今の若い世代にとっては、女優=篠原涼子に映るかもしれないが、90年代、彼女は、女芸人顔負けの身体を張った芸で勝負していた“タレント”だったことを知っている人は少ないのではないだろうか。
篠原涼子、アイドルから"女芸人"へ
彼女を一躍スターダムに押し上げたのは、1991年から1997年まで放送されていた、ダウンタウンの伝説のコント番組『ダウンタウンのごっつええ感じ』。篠原以外にも、今や、第一線で活躍する今田耕司や東野幸司、板尾創路、ホンコン、そしてタレントのYOUなどもこの番組をきっかけに、全国区に名を知らしめた。
当時は今ほど、女芸人の枠が確立されておらず、女性の演者はタレントや歌手などが担う機会が多く、篠原涼子もその一員としてごっつメンバーに招聘されたのである。

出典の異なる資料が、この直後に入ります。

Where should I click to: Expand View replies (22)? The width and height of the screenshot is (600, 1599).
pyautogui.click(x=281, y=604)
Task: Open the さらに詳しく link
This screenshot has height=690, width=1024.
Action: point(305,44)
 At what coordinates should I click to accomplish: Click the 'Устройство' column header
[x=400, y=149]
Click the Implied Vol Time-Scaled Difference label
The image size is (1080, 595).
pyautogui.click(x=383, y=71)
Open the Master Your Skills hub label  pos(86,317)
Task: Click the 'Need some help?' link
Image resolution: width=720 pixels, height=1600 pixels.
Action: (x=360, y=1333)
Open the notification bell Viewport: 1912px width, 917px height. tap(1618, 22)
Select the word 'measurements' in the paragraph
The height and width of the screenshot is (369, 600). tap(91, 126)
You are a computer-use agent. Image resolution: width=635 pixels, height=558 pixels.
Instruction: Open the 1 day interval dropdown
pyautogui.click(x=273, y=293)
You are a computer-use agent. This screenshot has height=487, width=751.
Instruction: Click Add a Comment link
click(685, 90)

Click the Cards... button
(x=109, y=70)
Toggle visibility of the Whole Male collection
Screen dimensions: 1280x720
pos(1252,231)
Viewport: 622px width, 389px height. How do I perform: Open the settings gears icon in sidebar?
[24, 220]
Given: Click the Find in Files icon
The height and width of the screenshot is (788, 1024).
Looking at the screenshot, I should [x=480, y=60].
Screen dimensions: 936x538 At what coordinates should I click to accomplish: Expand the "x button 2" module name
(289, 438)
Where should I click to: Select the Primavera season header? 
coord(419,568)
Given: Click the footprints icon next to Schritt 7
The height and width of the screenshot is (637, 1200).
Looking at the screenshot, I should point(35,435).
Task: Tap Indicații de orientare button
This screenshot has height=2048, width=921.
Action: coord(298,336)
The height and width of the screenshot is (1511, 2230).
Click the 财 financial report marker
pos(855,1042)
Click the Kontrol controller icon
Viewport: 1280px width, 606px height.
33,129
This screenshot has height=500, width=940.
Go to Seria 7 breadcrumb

篠原は東京パフォーマンスドールというアイドルユニットでデビューしており、YOUも歌手として活躍していた。しかし二人とも、今であれば女芸人が担うであろう身体を張ったコントでお茶の間に笑いを提供していたのである。
篠原にとっては、『ダウンタウンのごっつええ感じ』での“すさまじい”身体を張ったコントで鍛えた下積み時代があったからこそ、大女優へのステップアップが踏めたのではないだろうか。
散々な扱いを受けていた篠原
特に彼女が芸人並みに扱われていたコントが、松本人志扮する料理講師・キャシィ塚本の料理教番組コント。ここで篠原はアシスタント役「リョウコ」として、今田耕司演ずるアナウンサー役と共演していたのだが、そこではバナナの皮を剥かせた篠原に対し、「そんな感じなんだ」とセクハラまがいの発言をしたかと思えば、かつおぶしを男の"ブツ"に見立てて握らせたりと、もはや完全アウトのセクハラ行為を受けていた。
また別のコントでは、ホンコンや東野とキスされたり、浜田に胸を揉まれたりと“身体を張った”コントに真摯に取り組んでいた。
90年代という時代背景が許した影響もあるが、すさまじい下積み時代を乗り越えてきたからこそ、バラエティからドラマ、映画へと活躍の場を移し、大女優として不動の地位を確立できたのではないだろうか。